# 'Tanker Jack' McKenna, Ch/ Stew (Houlders)



## Arthur C (Jun 27, 2012)

Looking for info on the above Chief Steward from Aintree, Liverpool who was an Energetic, Great, imaginative, CH /Stew & a good laugh.

Sailed with him twice on the bulker 'Orenda Bridge' in the early 1970's,
he was always giving warnings before shore leave & earned the nickname 'Chancre Jack', hope he is happy & well.

Arthur C.(==D)


----------



## Nova Scotian (Jul 2, 2006)

*Jack McKenna*

I sailed with Jack McKenna on the Denby Grange in 1966. The OLB List of Crew identifies him as John McKenna. We both paid-off in Bahrein of that year. I still remember the humour and scouse accent.

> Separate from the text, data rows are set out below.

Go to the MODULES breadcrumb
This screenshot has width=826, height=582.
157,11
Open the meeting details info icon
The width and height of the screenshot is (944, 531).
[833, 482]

The attached Thumb Nail shows, L to R, Jerry Cooley-Lecky, Dave Enever-2/0, ?-5th Eng, Jack McKenna-C.Stwd, Peter Dunford- App,
Dave Ley-3/0.

Cheers Nova Scotian/Peter Dunford.


----------



## Arthur C (Jun 27, 2012)

*Jack/John Mckenna*

Hello Pete,
That's 'Tanker Jack' alright, he was a great guy & top 
Ch Stew, wonder where he is now. My contact with him ran out about 1973, as you said Pete, a real character.

Thanks for your mail.

Regards, Arthur C.B\)


----------



## Ian McKenna (Sep 14, 2012)

*Jack McKenna*



Arthur C said:


> Hello Pete,
> That's 'Tanker Jack' alright, he was a great guy & top
> Ch Stew, wonder where he is now. My contact with him ran out about 1973, as you said Pete, a real character.
> 
> ...


Hi Arthur
I'm one of Jack McKenna's 3 sons. Dad is still going strong at 77. I will give him details of this site and let him know old colleagues remember him fondly.

Best wishes

Ian


----------



## adrian.d (Jul 30, 2005)

Hi Ian

Sailed with your Dad on my first ship "St Margaret". Nice guy. Give him my regards.

Adrian Donaldson.

First trip Junior Engineer 1973.


----------



## notnila (Apr 26, 2006)

I sailed with him on "Abadesa",I believe his first tanker.I can still hear him going on"This isn't a real ship!A real ship has masts and sticks and things,and a chimney in the middle!"He was a great guy to have as a boss.
I'm glad to hear he's still to the fore.
Give him my Best Regards,
Arch.


----------



## Arthur C (Jun 27, 2012)

*Hello Ian, Tanker Jack's Son*

Hi Ian,
What a wonderful thing we have with the 'Internet', where I can seek info on a valued, wonderful shipmate - your Dad (Tanker Jack) from 40 years previous. Hear he is fine... has a nice Son in the 'Game', the [Merchant Navy] as the funny, Jack, used to call it.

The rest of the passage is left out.